[Data items]
________________

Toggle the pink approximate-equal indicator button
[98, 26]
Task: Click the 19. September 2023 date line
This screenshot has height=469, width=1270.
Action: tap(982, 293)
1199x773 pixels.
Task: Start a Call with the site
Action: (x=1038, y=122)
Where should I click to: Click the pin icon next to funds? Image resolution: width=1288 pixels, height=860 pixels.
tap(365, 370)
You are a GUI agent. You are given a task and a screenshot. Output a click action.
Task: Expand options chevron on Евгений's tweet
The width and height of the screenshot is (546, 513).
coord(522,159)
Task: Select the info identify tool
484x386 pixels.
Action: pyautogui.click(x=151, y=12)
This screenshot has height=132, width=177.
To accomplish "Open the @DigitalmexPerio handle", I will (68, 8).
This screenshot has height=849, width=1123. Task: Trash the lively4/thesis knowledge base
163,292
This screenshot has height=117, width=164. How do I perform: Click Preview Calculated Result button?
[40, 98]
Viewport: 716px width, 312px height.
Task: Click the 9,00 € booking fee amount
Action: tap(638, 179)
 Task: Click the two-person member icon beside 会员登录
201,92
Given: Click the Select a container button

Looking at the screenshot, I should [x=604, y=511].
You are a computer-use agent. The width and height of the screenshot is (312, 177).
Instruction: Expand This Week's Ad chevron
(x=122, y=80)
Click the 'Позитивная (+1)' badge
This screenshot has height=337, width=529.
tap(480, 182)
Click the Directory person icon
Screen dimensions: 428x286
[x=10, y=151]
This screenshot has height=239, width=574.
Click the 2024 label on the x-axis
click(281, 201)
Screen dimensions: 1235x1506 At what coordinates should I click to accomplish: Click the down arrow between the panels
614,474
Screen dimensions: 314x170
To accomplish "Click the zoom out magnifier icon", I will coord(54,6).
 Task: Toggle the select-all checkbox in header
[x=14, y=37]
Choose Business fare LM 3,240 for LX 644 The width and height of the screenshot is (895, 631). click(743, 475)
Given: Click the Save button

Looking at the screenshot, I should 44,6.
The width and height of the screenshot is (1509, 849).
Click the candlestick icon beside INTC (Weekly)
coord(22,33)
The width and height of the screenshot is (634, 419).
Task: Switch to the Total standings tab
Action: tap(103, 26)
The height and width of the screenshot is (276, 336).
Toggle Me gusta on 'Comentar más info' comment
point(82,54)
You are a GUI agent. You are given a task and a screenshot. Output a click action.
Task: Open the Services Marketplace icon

________________

__PROBLEM TO WORK ON__: Return only the lines of the records in which the string "will" appears.

__TASK OUTPUT__:
To accomplish "Open the @DigitalmexPerio handle", I will (68, 8).
To accomplish "Click the zoom out magnifier icon", I will coord(54,6).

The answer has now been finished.